Data Structures and Algorithms (DSA)  

Count Distinct Elements in Every Window

This is a classic sliding window + hashmap frequency problem

Problem Summary

In this problem, you are given:

  • An array arr[]

  • A window size k

Your task is to find:

  • The number of distinct elements in every contiguous subarray (window) of size k

In simple words, you need to move a window of size k across the array and, for each position, count how many unique elements are present in that window.

Key Insight

Instead of recalculating distinct elements for every window from scratch, which would be inefficient, we use an optimized approach:

  • A Sliding Window to represent the current subarray of size k

  • A HashMap to store the frequency (count) of elements inside the current window

This allows us to efficiently track how many distinct elements exist in the current window at any moment.

Idea

The main idea is to dynamically maintain the count of elements as the window moves.

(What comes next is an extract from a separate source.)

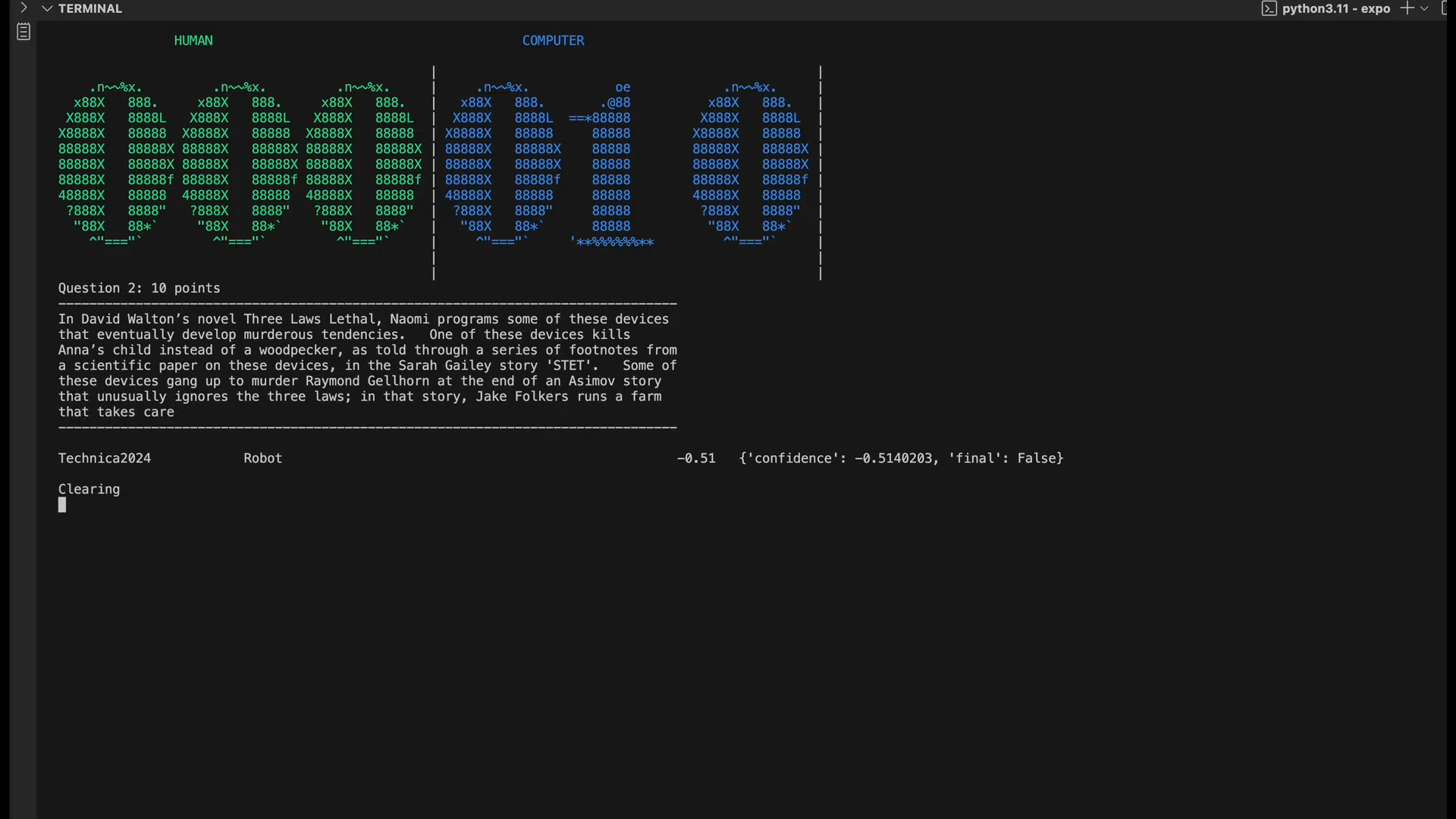The width and height of the screenshot is (1456, 819).
Task: Click the notepad icon in left gutter
Action: (24, 32)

Instead of recomputing everything:

  • When a new element enters the window, we add it to the map and increase its frequency

  • When an element leaves the window, we decrease its frequency

  • If the frequency of any element becomes 0, we remove it from the map

At any point, the size of the HashMap represents the number of distinct elements in the current window.

Algorithm

Step 1: Build the First Window

  • Take the first k elements of the array

  • Insert each element into the HashMap

  • Store their frequencies using:

    • key = element

    • value = count of that element

  • The size of the map gives the number of distinct elements in the first window

Step 2: Slide the Window

Now move the window one element at a time from left to right.

For each new index i:

  • Add the new element arr[i] to the map

    • Increase its frequency by 1

  • Remove the old element arr[i - k] from the map

    • Decrease its frequency by 1

    • If its frequency becomes 0, remove it from the map completely

  • Record the current number of distinct elements

    • This is simply map.size()

Example

Input:

arr = [1, 2, 1, 3, 4, 2, 3], k = 4

Windows and distinct counts:

  • Window: 1 2 1 3 → Distinct: 3

  • Window: 2 1 3 4 → Distinct: 4

  • Window: 1 3 4 2 → Distinct: 4

  • Window: 3 4 2 3 → Distinct: 3

Output:

[3, 4, 4, 3]

Java Solution

import java.util.*;

class Solution {
    ArrayList<Integer> countDistinct(int arr[], int k) {

        ArrayList<Integer> result = new ArrayList<>();
        HashMap<Integer, Integer> map = new HashMap<>();

        int n = arr.length;

        // first window
        for (int i = 0; i < k; i++) {
            map.put(arr[i], map.getOrDefault(arr[i], 0) + 1);
        }

        result.add(map.size());

        // sliding window
        for (int i = k; i < n; i++) {

            // add new element
            map.put(arr[i], map.getOrDefault(arr[i], 0) + 1);

            // remove old element
            int old = arr[i - k];

            map.put(old, map.get(old) - 1);

            if (map.get(old) == 0) {
                map.remove(old);
            }

            result.add(map.size());
        }

        return result;
    }
}

Complexity

  • Time Complexity: O(n)

    • Each element is added and removed at most once

  • Space Complexity: O(k)

    • In the worst case, the HashMap stores k distinct elements

Key Takeaways

  • Use HashMap for frequency tracking of elements

  • Use Sliding Window to avoid recomputation

  • Always remove elements from the map when their frequency becomes 0

  • This is a very common interview pattern in array and hashing problems

Pattern Recognition

If you encounter problems with:

  • “count distinct in window”

  • “frequency in subarray”

  • “dynamic window statistics”

You should think of:

  • Sliding Window + HashMap technique

Summary

This problem is a standard example of combining the sliding window technique with a HashMap to efficiently track the number of distinct elements in a fixed-size subarray. By updating the frequency map dynamically as the window moves, we avoid redundant computations and achieve optimal performance. This approach is widely used in coding interviews and real-world scenarios involving continuous data processing and window-based analysis.